About this task: Every line of the data below should be printed exactly.

Saved entries:
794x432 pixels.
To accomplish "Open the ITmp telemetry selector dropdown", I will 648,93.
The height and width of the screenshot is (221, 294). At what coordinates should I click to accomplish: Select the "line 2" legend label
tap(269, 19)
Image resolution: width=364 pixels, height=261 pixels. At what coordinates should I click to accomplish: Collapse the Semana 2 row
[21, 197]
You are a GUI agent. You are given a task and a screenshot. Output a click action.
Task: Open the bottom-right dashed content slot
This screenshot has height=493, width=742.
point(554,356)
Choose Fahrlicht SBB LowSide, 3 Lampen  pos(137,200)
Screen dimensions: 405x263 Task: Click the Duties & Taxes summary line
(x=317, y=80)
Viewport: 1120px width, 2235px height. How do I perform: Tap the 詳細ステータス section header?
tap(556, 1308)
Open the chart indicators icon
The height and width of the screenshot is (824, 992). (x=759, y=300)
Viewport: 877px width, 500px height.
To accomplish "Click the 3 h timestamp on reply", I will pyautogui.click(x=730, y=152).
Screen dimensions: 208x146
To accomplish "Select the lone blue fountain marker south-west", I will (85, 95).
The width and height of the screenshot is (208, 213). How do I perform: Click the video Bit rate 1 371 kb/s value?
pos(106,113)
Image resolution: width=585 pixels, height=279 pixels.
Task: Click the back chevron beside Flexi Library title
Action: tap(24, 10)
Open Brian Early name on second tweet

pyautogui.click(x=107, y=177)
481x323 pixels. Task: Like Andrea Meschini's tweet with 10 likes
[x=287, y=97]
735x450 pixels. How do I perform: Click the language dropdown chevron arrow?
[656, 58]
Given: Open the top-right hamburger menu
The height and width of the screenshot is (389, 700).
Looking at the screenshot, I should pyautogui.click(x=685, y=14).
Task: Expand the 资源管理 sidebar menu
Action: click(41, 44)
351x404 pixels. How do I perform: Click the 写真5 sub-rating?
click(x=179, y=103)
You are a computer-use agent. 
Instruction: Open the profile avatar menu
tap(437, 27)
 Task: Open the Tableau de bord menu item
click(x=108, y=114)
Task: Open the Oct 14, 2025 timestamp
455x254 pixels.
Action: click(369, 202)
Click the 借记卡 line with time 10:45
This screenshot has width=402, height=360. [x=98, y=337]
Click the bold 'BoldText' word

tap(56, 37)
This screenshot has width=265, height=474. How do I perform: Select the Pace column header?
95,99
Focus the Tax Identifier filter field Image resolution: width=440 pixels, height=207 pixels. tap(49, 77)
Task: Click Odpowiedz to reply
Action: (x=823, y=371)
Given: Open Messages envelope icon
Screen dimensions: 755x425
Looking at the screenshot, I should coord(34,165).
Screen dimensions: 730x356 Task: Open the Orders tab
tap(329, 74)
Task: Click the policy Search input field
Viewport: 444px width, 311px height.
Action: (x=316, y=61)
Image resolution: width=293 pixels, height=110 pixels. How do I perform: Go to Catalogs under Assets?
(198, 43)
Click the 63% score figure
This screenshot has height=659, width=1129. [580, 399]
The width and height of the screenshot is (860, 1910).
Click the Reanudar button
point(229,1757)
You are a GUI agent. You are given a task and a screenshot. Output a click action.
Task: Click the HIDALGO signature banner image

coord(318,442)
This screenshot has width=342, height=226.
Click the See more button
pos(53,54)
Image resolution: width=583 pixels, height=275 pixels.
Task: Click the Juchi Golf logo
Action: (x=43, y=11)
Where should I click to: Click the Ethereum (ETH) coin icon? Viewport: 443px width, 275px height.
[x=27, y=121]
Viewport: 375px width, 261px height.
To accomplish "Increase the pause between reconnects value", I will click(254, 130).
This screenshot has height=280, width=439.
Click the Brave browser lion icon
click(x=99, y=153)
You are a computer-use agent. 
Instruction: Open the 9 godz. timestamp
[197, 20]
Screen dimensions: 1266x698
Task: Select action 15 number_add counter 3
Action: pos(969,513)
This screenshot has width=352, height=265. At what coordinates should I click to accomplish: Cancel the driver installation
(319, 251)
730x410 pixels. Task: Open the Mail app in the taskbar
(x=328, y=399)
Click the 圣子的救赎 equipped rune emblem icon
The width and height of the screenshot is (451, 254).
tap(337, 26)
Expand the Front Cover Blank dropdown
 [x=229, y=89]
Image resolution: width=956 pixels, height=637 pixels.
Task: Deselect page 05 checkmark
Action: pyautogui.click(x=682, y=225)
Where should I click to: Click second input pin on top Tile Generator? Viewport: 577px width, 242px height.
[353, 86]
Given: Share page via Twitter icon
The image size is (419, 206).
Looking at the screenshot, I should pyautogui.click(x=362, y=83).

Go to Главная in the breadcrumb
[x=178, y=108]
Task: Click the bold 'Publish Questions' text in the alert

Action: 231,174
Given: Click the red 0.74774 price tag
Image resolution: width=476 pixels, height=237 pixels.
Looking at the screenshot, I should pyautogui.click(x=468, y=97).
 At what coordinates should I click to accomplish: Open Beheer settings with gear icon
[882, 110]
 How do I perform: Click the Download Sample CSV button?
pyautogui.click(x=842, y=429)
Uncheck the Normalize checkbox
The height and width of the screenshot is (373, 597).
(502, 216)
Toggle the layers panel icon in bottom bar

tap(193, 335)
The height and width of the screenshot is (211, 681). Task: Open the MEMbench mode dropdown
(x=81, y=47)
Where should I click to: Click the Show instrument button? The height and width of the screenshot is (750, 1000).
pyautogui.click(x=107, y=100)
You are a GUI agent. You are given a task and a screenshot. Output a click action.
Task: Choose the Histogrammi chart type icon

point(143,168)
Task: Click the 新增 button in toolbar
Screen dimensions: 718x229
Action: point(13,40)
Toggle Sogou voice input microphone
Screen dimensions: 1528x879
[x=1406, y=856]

Response below:
794x432 pixels.
To accomplish "Open the ITmp telemetry selector dropdown", I will 648,93.
The height and width of the screenshot is (221, 294). At what coordinates should I click to accomplish: Select the "line 2" legend label
tap(269, 19)
Image resolution: width=364 pixels, height=261 pixels. At what coordinates should I click to accomplish: Collapse the Semana 2 row
[21, 197]
You are a GUI agent. You are given a task and a screenshot. Output a click action.
Task: Open the bottom-right dashed content slot
This screenshot has height=493, width=742.
point(554,356)
Choose Fahrlicht SBB LowSide, 3 Lampen  pos(137,200)
Screen dimensions: 405x263 Task: Click the Duties & Taxes summary line
(x=317, y=80)
Viewport: 1120px width, 2235px height. How do I perform: Tap the 詳細ステータス section header?
tap(556, 1308)
Open the chart indicators icon
The height and width of the screenshot is (824, 992). (x=759, y=300)
Viewport: 877px width, 500px height.
To accomplish "Click the 3 h timestamp on reply", I will pyautogui.click(x=730, y=152).
Screen dimensions: 208x146
To accomplish "Select the lone blue fountain marker south-west", I will (85, 95).
The width and height of the screenshot is (208, 213). How do I perform: Click the video Bit rate 1 371 kb/s value?
pos(106,113)
Image resolution: width=585 pixels, height=279 pixels.
Task: Click the back chevron beside Flexi Library title
Action: tap(24, 10)
Open Brian Early name on second tweet

pyautogui.click(x=107, y=177)
481x323 pixels. Task: Like Andrea Meschini's tweet with 10 likes
[x=287, y=97]
735x450 pixels. How do I perform: Click the language dropdown chevron arrow?
[656, 58]
Given: Open the top-right hamburger menu
The height and width of the screenshot is (389, 700).
Looking at the screenshot, I should pyautogui.click(x=685, y=14).
Task: Expand the 资源管理 sidebar menu
Action: click(41, 44)
351x404 pixels. How do I perform: Click the 写真5 sub-rating?
click(x=179, y=103)
You are a computer-use agent. 
Instruction: Open the profile avatar menu
tap(437, 27)
 Task: Open the Tableau de bord menu item
click(x=108, y=114)
Task: Open the Oct 14, 2025 timestamp
455x254 pixels.
Action: click(369, 202)
Click the 借记卡 line with time 10:45
This screenshot has width=402, height=360. [x=98, y=337]
Click the bold 'BoldText' word

tap(56, 37)
This screenshot has width=265, height=474. How do I perform: Select the Pace column header?
95,99
Focus the Tax Identifier filter field Image resolution: width=440 pixels, height=207 pixels. tap(49, 77)
Task: Click Odpowiedz to reply
Action: (x=823, y=371)
Given: Open Messages envelope icon
Screen dimensions: 755x425
Looking at the screenshot, I should coord(34,165).
Screen dimensions: 730x356 Task: Open the Orders tab
tap(329, 74)
Task: Click the policy Search input field
Viewport: 444px width, 311px height.
Action: (x=316, y=61)
Image resolution: width=293 pixels, height=110 pixels. How do I perform: Go to Catalogs under Assets?
(198, 43)
Click the 63% score figure
This screenshot has height=659, width=1129. [580, 399]
The width and height of the screenshot is (860, 1910).
Click the Reanudar button
point(229,1757)
You are a GUI agent. You are given a task and a screenshot. Output a click action.
Task: Click the HIDALGO signature banner image

coord(318,442)
This screenshot has width=342, height=226.
Click the See more button
pos(53,54)
Image resolution: width=583 pixels, height=275 pixels.
Task: Click the Juchi Golf logo
Action: (x=43, y=11)
Where should I click to: Click the Ethereum (ETH) coin icon? Viewport: 443px width, 275px height.
[x=27, y=121]
Viewport: 375px width, 261px height.
To accomplish "Increase the pause between reconnects value", I will click(254, 130).
This screenshot has height=280, width=439.
Click the Brave browser lion icon
click(x=99, y=153)
You are a computer-use agent. 
Instruction: Open the 9 godz. timestamp
[197, 20]
Screen dimensions: 1266x698
Task: Select action 15 number_add counter 3
Action: pos(969,513)
This screenshot has width=352, height=265. At what coordinates should I click to accomplish: Cancel the driver installation
(319, 251)
730x410 pixels. Task: Open the Mail app in the taskbar
(x=328, y=399)
Click the 圣子的救赎 equipped rune emblem icon
The width and height of the screenshot is (451, 254).
tap(337, 26)
Expand the Front Cover Blank dropdown
 [x=229, y=89]
Image resolution: width=956 pixels, height=637 pixels.
Task: Deselect page 05 checkmark
Action: pyautogui.click(x=682, y=225)
Where should I click to: Click second input pin on top Tile Generator? Viewport: 577px width, 242px height.
[353, 86]
Given: Share page via Twitter icon
The image size is (419, 206).
Looking at the screenshot, I should pyautogui.click(x=362, y=83).

Go to Главная in the breadcrumb
[x=178, y=108]
Task: Click the bold 'Publish Questions' text in the alert

Action: 231,174
Given: Click the red 0.74774 price tag
Image resolution: width=476 pixels, height=237 pixels.
Looking at the screenshot, I should pyautogui.click(x=468, y=97).
 At what coordinates should I click to accomplish: Open Beheer settings with gear icon
[882, 110]
 How do I perform: Click the Download Sample CSV button?
pyautogui.click(x=842, y=429)
Uncheck the Normalize checkbox
The height and width of the screenshot is (373, 597).
(502, 216)
Toggle the layers panel icon in bottom bar

tap(193, 335)
The height and width of the screenshot is (211, 681). Task: Open the MEMbench mode dropdown
(x=81, y=47)
Where should I click to: Click the Show instrument button? The height and width of the screenshot is (750, 1000).
pyautogui.click(x=107, y=100)
You are a GUI agent. You are given a task and a screenshot. Output a click action.
Task: Choose the Histogrammi chart type icon

point(143,168)
Task: Click the 新增 button in toolbar
Screen dimensions: 718x229
Action: point(13,40)
Toggle Sogou voice input microphone
Screen dimensions: 1528x879
[x=1406, y=856]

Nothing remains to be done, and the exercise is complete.